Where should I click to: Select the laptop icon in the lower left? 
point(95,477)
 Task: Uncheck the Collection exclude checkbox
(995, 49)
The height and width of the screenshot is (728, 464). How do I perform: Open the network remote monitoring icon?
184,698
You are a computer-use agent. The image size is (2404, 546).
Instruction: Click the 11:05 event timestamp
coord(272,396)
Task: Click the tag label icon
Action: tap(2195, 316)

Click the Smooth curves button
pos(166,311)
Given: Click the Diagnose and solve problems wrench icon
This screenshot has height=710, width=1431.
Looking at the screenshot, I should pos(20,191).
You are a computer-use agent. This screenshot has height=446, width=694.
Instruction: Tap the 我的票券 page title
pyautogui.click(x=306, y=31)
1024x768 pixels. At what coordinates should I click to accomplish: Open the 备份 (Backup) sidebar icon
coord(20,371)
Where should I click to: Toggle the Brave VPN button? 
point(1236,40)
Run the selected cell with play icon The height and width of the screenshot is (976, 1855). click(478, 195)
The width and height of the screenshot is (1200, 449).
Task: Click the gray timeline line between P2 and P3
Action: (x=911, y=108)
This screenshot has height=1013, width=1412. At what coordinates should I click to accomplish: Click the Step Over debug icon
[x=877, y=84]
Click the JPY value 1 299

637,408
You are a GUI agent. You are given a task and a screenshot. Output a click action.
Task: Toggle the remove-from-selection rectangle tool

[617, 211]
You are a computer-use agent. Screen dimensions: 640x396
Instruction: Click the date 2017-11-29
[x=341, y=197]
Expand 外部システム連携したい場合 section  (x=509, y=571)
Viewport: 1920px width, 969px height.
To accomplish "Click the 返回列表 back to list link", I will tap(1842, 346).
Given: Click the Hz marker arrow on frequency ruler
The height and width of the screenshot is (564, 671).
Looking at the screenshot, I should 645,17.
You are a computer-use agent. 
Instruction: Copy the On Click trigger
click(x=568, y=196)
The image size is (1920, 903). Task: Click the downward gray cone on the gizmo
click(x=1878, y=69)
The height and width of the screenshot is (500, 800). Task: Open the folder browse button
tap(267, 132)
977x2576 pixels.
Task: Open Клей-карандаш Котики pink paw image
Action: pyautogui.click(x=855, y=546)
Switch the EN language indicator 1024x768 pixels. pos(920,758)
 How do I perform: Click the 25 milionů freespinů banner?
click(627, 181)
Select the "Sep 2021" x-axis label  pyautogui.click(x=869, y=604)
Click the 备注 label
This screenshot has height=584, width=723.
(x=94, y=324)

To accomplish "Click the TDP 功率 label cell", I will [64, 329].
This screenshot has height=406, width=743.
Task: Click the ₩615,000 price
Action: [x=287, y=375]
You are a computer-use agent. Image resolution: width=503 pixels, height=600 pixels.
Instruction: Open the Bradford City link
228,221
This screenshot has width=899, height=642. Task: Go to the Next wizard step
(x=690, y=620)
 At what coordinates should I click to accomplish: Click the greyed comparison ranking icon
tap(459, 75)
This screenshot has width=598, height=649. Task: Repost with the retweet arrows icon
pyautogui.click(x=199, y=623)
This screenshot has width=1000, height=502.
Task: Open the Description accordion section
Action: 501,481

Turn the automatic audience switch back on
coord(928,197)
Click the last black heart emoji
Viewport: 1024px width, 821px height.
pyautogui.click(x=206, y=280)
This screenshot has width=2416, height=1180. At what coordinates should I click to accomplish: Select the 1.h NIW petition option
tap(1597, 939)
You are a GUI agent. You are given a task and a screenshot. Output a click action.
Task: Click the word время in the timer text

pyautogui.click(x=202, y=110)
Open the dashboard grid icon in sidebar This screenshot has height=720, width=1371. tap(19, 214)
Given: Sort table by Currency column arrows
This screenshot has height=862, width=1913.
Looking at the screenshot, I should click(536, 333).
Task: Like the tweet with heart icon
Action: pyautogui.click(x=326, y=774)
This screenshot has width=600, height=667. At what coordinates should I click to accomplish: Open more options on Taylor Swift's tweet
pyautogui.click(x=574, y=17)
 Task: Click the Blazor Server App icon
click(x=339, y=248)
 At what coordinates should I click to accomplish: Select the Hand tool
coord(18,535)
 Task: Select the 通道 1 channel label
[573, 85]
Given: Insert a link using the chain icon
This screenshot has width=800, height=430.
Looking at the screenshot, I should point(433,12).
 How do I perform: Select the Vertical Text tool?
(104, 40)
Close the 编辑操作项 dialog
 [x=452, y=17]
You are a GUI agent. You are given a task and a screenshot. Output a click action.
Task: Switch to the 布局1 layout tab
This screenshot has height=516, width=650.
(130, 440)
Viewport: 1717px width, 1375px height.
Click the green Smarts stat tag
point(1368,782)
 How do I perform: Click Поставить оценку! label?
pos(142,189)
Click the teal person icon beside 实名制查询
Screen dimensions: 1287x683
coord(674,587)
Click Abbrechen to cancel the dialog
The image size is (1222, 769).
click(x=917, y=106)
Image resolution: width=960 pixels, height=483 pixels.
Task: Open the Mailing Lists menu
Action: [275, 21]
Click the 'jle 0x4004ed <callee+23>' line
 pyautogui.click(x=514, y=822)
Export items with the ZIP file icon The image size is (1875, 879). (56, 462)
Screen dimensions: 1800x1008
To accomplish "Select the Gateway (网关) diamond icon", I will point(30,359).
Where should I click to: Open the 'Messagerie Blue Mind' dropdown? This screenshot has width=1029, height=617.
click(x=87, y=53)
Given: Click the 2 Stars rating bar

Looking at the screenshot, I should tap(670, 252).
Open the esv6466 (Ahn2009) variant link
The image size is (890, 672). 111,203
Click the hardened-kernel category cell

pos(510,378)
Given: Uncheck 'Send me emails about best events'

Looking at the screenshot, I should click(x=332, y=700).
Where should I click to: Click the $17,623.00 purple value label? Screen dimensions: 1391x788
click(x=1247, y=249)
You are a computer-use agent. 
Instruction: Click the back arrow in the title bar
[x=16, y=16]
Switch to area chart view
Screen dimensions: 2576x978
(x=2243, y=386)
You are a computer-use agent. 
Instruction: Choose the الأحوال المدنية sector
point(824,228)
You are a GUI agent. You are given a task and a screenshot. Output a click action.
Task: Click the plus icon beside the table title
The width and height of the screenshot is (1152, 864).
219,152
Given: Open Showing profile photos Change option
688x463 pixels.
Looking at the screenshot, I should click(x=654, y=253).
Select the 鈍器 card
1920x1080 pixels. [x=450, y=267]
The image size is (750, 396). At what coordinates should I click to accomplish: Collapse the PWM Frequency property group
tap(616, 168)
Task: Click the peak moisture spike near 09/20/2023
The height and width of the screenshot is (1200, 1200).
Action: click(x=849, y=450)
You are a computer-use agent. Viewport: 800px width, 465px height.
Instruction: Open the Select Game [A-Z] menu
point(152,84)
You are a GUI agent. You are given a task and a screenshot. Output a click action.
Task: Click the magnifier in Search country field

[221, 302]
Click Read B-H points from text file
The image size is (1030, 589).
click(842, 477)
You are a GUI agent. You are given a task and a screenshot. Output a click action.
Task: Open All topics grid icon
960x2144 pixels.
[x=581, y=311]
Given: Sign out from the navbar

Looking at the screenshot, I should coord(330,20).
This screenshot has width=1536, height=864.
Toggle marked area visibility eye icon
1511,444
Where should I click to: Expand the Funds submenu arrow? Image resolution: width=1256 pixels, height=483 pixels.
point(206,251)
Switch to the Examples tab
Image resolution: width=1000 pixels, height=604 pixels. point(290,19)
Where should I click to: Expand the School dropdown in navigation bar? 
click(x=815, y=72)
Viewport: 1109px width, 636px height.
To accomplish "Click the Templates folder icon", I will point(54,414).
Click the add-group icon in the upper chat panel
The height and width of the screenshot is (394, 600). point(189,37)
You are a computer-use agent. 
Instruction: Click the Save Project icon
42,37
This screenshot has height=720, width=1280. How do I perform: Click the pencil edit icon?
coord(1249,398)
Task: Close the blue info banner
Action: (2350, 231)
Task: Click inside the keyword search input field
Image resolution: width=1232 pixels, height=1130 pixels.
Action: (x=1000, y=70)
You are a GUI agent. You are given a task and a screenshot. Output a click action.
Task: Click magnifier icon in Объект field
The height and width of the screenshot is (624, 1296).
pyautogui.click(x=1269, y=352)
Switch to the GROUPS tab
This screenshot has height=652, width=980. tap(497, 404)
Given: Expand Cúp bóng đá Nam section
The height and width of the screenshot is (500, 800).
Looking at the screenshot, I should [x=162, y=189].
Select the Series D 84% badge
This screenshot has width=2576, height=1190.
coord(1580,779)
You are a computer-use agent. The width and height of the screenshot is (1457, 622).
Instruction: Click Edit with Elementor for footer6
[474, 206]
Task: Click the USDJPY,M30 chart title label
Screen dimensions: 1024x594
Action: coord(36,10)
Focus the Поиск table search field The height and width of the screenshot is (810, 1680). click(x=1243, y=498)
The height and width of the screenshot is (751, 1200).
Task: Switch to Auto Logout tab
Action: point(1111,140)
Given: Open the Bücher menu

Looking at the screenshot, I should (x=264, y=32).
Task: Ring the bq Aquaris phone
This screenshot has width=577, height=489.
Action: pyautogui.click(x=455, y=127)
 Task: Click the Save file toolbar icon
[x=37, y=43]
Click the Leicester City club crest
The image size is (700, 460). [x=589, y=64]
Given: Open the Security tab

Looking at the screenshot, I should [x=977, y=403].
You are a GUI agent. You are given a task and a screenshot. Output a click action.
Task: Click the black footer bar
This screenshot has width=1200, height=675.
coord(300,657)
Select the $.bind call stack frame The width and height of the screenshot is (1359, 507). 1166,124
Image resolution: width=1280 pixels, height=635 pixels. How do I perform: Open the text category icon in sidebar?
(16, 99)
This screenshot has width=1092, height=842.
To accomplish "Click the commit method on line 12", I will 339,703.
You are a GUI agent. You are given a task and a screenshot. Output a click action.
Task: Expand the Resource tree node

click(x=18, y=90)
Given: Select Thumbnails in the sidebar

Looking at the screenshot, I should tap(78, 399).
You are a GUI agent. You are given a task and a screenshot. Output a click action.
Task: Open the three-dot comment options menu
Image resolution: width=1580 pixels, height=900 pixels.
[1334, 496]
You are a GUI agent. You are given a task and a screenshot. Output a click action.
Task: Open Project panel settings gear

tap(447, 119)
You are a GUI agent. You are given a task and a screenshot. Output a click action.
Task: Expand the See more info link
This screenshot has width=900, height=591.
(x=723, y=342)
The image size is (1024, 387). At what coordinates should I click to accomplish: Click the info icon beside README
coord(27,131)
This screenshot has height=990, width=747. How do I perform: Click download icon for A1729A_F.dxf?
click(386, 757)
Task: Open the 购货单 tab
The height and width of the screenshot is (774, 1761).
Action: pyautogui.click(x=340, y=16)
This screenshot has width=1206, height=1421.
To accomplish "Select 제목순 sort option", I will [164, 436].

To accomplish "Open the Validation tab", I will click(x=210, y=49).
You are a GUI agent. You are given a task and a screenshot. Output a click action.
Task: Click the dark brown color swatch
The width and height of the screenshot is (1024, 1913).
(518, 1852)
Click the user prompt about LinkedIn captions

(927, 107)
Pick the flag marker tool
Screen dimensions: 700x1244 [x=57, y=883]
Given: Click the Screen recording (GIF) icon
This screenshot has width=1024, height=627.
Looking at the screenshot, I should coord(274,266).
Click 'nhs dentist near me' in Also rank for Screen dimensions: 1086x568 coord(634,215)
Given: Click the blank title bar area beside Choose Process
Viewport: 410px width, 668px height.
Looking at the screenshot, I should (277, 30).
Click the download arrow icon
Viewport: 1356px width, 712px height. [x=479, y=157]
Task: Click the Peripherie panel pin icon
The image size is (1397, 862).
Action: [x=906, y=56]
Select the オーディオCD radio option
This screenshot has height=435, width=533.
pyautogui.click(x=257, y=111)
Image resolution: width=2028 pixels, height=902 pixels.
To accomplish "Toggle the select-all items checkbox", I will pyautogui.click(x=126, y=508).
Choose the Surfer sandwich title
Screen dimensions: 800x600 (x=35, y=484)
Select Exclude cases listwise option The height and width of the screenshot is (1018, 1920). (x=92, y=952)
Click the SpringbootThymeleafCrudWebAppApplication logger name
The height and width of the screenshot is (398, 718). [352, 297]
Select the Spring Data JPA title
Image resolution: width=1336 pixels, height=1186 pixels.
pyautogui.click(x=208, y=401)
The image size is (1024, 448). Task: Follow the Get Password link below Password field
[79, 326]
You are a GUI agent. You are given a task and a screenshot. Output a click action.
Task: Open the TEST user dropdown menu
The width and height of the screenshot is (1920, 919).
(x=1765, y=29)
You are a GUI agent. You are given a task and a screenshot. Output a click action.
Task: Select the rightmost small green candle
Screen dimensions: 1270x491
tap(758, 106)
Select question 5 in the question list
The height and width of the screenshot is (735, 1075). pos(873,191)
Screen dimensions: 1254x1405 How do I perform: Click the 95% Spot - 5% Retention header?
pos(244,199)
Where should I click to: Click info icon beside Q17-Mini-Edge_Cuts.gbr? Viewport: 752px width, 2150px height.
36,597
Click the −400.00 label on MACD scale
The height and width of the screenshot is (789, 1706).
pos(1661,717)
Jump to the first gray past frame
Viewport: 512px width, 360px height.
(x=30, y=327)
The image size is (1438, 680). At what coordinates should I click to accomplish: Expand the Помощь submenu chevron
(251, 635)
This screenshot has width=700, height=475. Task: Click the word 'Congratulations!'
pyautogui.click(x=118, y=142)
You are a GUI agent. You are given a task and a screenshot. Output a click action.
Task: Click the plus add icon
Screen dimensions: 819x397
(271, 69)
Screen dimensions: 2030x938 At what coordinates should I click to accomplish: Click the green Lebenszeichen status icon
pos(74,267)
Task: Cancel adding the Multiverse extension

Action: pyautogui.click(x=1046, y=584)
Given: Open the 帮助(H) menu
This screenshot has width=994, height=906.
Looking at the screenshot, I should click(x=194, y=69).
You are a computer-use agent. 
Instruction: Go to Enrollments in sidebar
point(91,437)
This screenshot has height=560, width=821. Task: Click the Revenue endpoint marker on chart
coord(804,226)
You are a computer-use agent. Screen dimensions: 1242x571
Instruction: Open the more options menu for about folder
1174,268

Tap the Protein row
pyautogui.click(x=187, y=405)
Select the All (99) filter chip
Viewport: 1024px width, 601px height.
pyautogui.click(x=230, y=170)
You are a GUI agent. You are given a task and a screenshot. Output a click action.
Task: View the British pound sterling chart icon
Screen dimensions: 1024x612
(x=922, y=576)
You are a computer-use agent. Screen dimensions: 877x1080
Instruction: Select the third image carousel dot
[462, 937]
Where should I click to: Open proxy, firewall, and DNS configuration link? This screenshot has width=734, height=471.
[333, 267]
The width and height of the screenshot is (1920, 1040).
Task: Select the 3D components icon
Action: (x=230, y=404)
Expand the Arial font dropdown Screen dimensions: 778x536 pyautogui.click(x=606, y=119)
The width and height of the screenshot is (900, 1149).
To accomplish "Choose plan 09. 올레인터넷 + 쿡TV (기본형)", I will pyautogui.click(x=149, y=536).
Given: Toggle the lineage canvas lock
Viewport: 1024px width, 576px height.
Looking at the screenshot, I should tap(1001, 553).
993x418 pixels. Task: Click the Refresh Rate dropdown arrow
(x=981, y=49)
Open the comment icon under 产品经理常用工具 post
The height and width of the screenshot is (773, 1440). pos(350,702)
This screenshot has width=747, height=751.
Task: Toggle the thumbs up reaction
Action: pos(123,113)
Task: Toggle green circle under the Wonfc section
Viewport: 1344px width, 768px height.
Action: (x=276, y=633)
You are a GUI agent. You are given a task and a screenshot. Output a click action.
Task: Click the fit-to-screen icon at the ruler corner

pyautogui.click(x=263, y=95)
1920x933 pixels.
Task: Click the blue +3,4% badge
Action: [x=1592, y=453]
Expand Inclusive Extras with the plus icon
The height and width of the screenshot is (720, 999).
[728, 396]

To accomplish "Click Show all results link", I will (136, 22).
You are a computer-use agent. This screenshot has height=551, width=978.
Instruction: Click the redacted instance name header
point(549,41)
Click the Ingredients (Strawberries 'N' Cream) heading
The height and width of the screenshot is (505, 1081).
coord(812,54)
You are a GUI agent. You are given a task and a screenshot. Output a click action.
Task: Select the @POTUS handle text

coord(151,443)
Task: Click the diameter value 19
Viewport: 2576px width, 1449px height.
☆ ☆ ☆ ☆ ☆
• [YOUR OBJECTIVE] Every line above that holds the word "grid" is to be found and copied.

• [ANSWER TO THE EXERCISE]
Open the dashboard grid icon in sidebar This screenshot has height=720, width=1371. tap(19, 214)
Task: Open All topics grid icon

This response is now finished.